Allstate Corp. CEO Tom Wilson has been talking about eventually selling data to businesses that want to reach the insurer’s policyholders with real-time coupons or promotional materials. That’s similar to the strategy at Google Inc., Wilson said, and would prepare his company for a future in which safer roads mean the customer relationship has to be about more than paying claims.
“There’s a whole bunch of people who look at the insurance industry and say, ‘Oh, it’s sleepy; they’re not really smart,” Wilson said in an interview at Bloomberg headquarters in New York this month. “It’s for us to take them apart.”
Insurers led by Progressive Corp. have been using tracking devices that plug into vehicles to assess risks like how fast their customers drive, what hours they’re on the road and how hard they brake. The companies can then cut rates to help retain safe drivers. The same technology can monitor drivers’ location and could even provide updates on when car owners might need a fresh battery or a new vehicle.
If insurers want to sell the information, “we would consume it,” Dean Stoecker, the CEO of Alteryx, said in a phone interview. The data analytics company has more than 700 customers—including Dunkin’ Donuts, Ford Motor Co., Starbucks Corp. and McDonald’s Corp.—that can use the information to target ads and develop strategies.
‘No Way in Hell’
Alteryx’s customers want to know “where people are at any point in time when they pass that billboard on the 405,” Stoecker said, referring to a highway that skirts the coastline in Southern California.
The merchants could reach drivers through computer screens in their cars, apps on their phones or via emails before a routine commute.
One challenge for insurers has been convincing customers to share their data, something that Internet users routinely do.
“You get about 40 percent of people saying, ‘No way in hell,'” Progressive CEO Glenn Renwick said in 2013.
At Progressive, “we do not have plans to sell driving data as an additional revenue stream,” Jeff Sibel, a spokesman for the insurer, said by email. “We know customers place a lot of trust in us to protect their data.”
Wilson said that customers will be receptive if there’s something in the deal for them, such as a better price for insurance or discounts from retailers in their path.
‘Boom! I’m In’
“If you say, ‘I could save you 10 to 30 percent,’ Boom! I’m in,” Wilson said, describing customer reaction. “If there’s value to it, they’ll be willing to do it.”
Holly Johnson, who shares consumer advice through her Club Thrifty blog, has written about being uneasy with Allstate accumulating her driving data.
“It’s kind of creepy,” the Indiana resident said in a phone interview, adding that she might be willing to forgo some discounts to guard her privacy. “I don’t give out a lot of personal information.”

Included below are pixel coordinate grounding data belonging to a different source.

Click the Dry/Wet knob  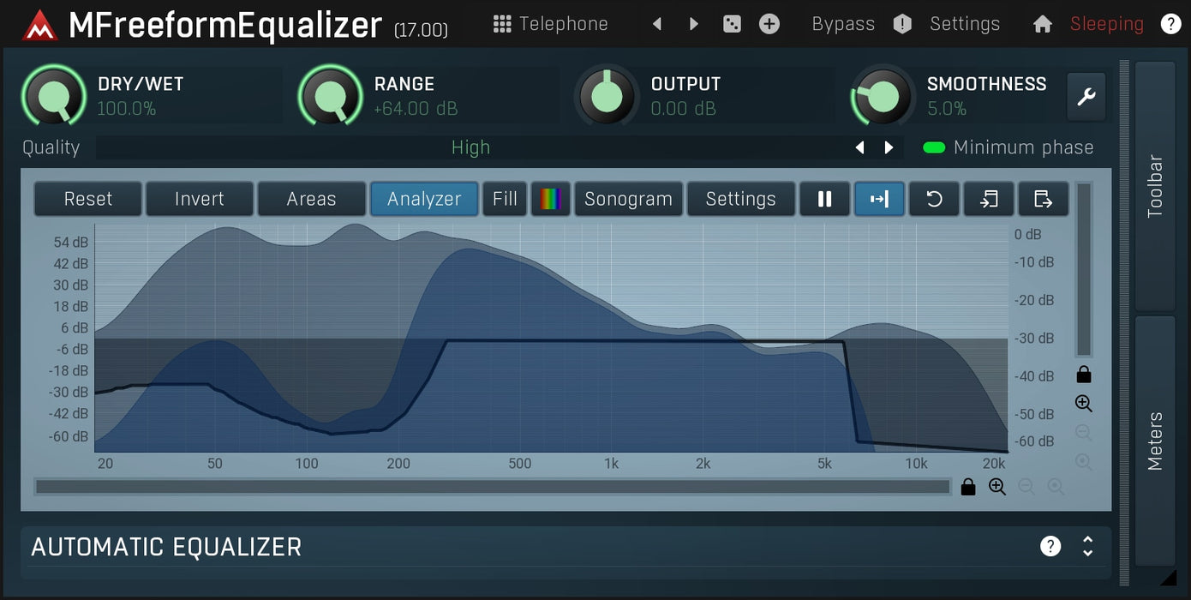click(54, 96)
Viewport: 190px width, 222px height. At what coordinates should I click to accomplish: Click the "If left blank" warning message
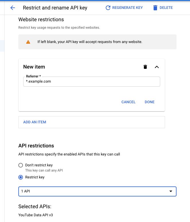click(x=90, y=42)
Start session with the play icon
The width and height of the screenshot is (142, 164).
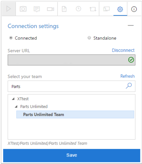tap(9, 9)
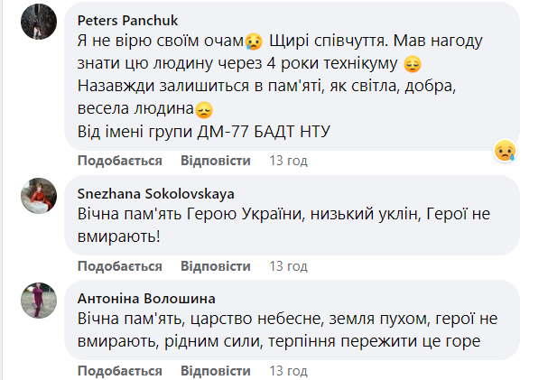Click Відповісти under Snezhana Sokolovskaya's comment

[215, 266]
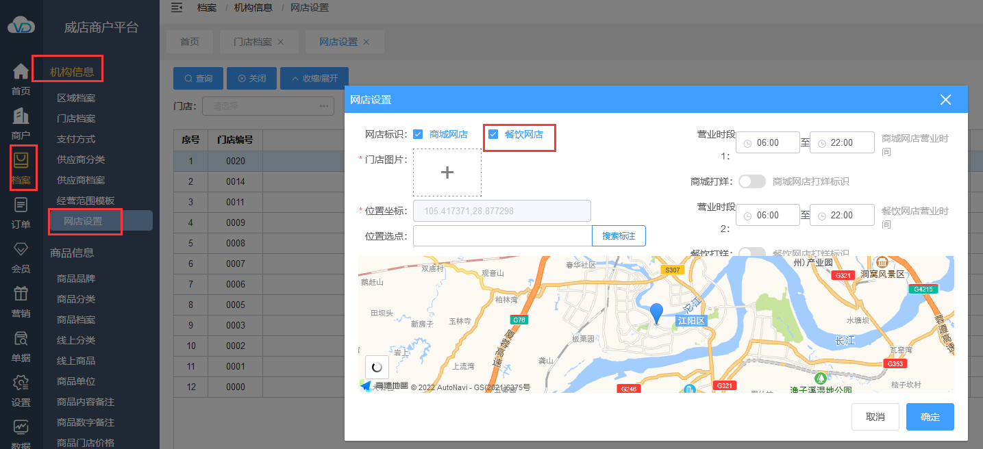Click the blue location marker on map
The image size is (983, 449).
pos(656,313)
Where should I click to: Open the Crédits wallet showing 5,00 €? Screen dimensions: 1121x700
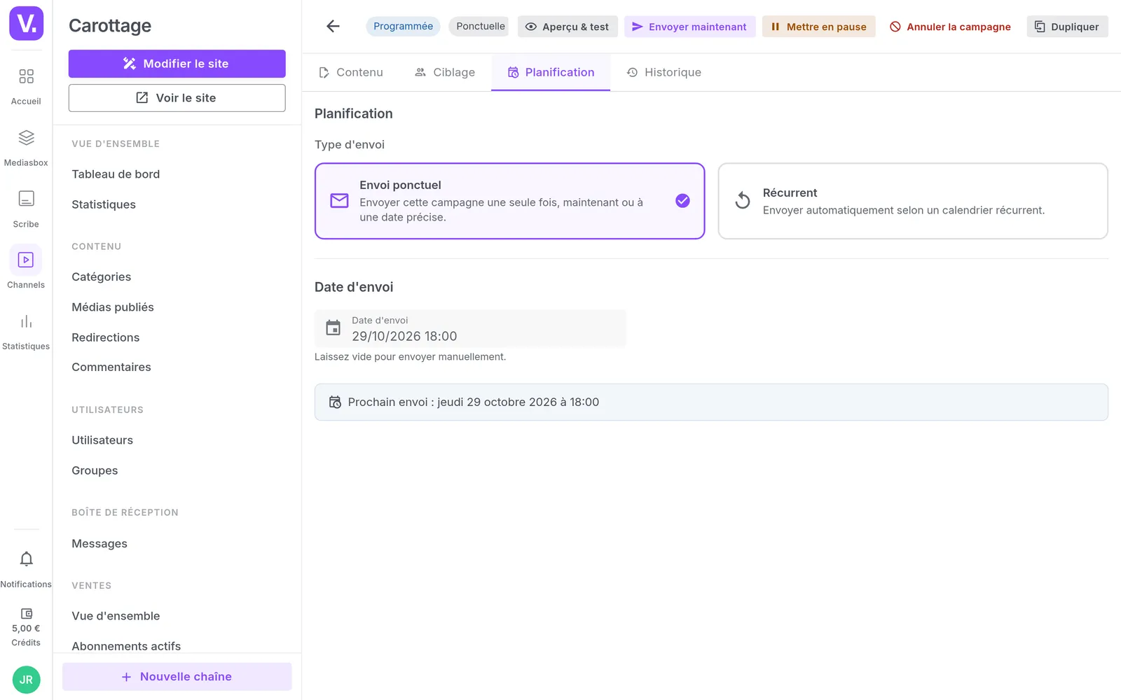(26, 627)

While Allstate may risk alienating some policyholders or potential customers, the company may be better positioned than Progressive to experiment with auto insurance, said Brett Horn, an analyst at Morningstar Inc. That’s because Allstate is also one of the largest U.S. home insurers and also sells life coverage. Progressive relies more on vehicle policies, though the company expanded this year in residential coverage with the purchase of ARX Holding.
Death Count
Jay Fishman, the CEO of Travelers Cos., told investors in February that he was pleased that his company is diversified. If Travelers had to rely mostly on auto insurance, “I’d be really struggling strategically with that,” he said, citing improvements in road safety.

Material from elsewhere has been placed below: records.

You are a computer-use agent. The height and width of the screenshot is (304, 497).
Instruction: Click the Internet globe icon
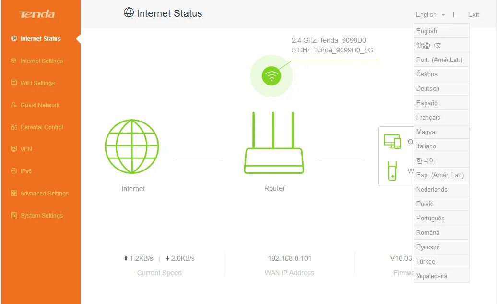click(x=132, y=146)
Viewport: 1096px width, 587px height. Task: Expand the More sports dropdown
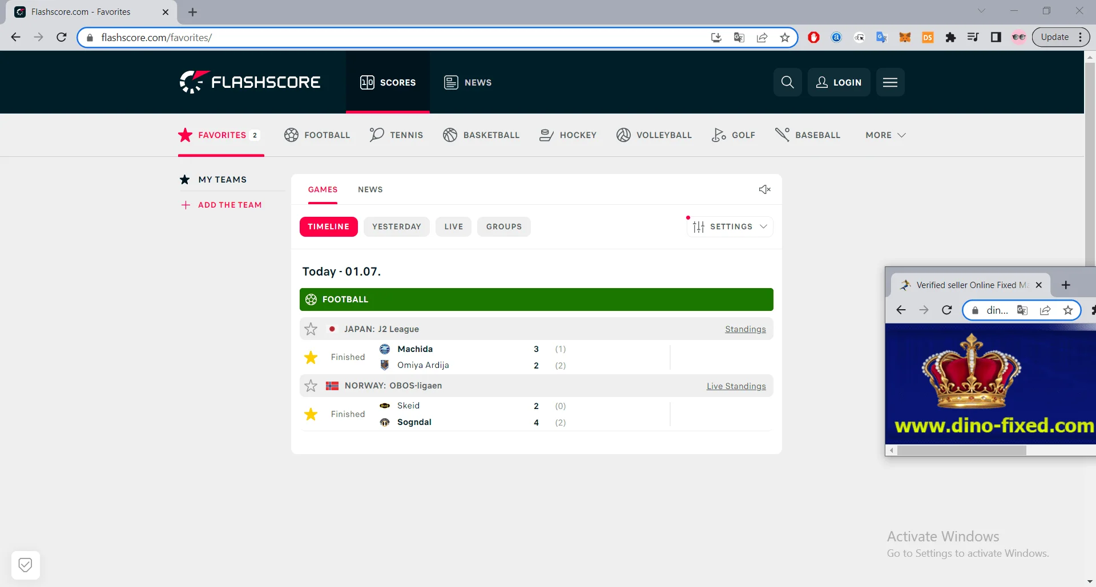click(885, 135)
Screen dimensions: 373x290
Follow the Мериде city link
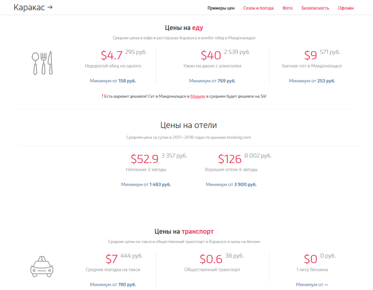point(198,96)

U.S. fatalities per 100,000 registered vehicles fell to 12.6 in 2012 from more than 21 in 1994, government data show. Improved car technology and the crackdown on drunken driving have helped reduce dangers on the road—a trend that could accelerate.

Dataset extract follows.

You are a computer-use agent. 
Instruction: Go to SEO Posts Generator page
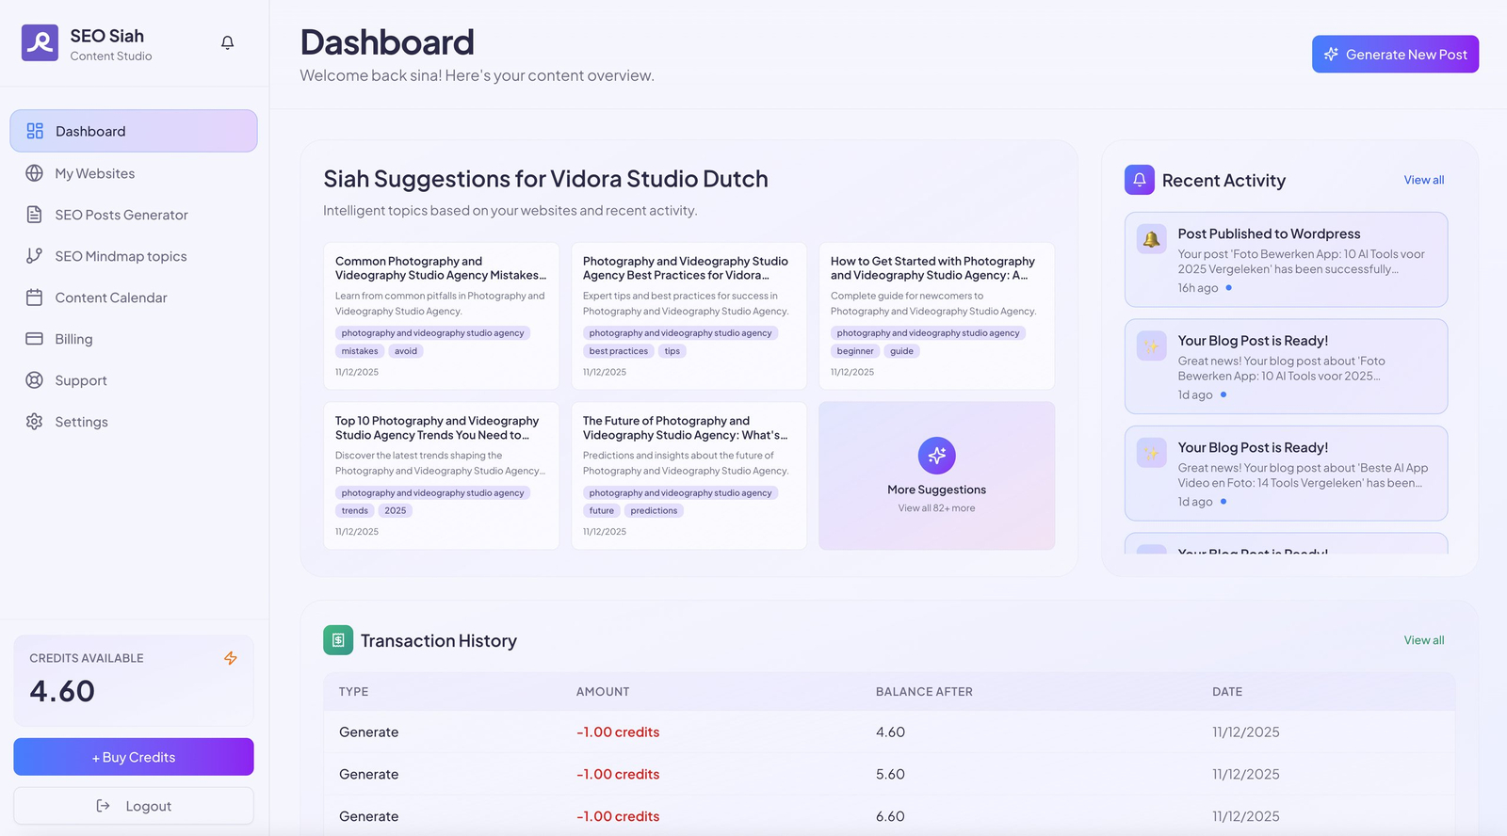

Fishman and others have said that a continued decline in claims costs will push down premiums, squeezing the industry and its profits. Larger insurers have still prospered over the decades because of growth in the U.S. population and the companies’ ability to use their huge advertising budgets to attract customers.
The risk for even the biggest national companies is that the industry contracts faster than they can take market share from regional rivals. Continued safety improvements and the adoption of autonomous cars could shrink the U.S. auto insurance industry by 60 percent in the next 25 years, according to a KPMG report in June.
“It’s only logical that insurance companies would be looking into this direction” of selling customer records, James Dempsey, executive director of the Berkeley Center for Law & Technology, said in an interview. “From a business perspective, it’s almost irresponsible to not think about how to use the data.”